| What the task asks |
Lines of the listing below that contain the string "computer" are to be returned.

| Input material |
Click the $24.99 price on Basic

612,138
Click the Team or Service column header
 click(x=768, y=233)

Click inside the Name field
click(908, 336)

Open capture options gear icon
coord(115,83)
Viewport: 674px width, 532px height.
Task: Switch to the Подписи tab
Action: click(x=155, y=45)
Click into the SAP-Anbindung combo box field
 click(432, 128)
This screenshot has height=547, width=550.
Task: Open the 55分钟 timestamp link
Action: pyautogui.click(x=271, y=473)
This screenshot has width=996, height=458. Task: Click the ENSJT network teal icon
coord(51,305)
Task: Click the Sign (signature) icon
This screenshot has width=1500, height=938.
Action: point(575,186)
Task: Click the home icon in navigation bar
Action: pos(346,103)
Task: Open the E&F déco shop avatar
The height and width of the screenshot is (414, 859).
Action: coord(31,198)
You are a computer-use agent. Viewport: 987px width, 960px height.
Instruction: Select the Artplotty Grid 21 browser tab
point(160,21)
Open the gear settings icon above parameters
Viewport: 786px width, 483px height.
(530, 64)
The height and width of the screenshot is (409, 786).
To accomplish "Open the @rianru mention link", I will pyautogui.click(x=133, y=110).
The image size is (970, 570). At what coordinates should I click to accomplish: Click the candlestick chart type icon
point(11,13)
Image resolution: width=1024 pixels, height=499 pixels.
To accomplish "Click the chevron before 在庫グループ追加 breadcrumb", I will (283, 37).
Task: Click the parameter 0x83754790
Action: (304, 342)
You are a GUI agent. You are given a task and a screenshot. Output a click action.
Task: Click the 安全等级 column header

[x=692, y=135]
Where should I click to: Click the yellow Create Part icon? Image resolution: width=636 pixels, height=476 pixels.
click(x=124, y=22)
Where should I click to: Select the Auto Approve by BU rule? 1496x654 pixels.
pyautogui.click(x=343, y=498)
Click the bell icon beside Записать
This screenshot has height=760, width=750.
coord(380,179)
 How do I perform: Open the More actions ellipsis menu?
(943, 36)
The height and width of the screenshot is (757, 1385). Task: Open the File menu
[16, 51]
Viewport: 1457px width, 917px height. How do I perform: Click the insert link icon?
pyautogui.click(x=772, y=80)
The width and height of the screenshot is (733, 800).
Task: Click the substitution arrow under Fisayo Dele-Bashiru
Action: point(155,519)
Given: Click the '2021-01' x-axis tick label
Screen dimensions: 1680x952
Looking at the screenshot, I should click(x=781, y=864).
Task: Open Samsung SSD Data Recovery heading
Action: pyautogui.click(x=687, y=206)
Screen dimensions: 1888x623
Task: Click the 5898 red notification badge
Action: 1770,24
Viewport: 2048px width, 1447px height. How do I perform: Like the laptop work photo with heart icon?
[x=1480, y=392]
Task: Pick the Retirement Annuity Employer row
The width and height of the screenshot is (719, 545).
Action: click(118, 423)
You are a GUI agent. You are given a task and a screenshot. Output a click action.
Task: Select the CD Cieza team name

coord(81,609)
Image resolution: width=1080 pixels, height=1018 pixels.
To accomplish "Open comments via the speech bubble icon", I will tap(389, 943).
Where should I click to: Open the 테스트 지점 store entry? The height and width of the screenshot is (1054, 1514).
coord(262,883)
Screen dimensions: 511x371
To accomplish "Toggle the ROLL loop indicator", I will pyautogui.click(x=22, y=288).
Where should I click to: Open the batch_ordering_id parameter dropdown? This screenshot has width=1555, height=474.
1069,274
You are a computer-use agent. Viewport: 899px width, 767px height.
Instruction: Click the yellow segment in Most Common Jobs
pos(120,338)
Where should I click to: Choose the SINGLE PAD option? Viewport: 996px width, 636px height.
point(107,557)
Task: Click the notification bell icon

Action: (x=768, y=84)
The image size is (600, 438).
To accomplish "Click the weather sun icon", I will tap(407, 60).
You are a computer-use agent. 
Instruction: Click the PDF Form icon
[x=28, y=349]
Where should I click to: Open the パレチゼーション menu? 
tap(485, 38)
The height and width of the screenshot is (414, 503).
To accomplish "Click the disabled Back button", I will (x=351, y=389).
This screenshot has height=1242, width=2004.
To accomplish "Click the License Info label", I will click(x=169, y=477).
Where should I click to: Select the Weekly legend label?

| Reply |
You are a computer-use agent. Viewport: 987px width, 960px height.
You are a computer-use agent. Viewport: 899px width, 767px height.
You are a computer-use agent. 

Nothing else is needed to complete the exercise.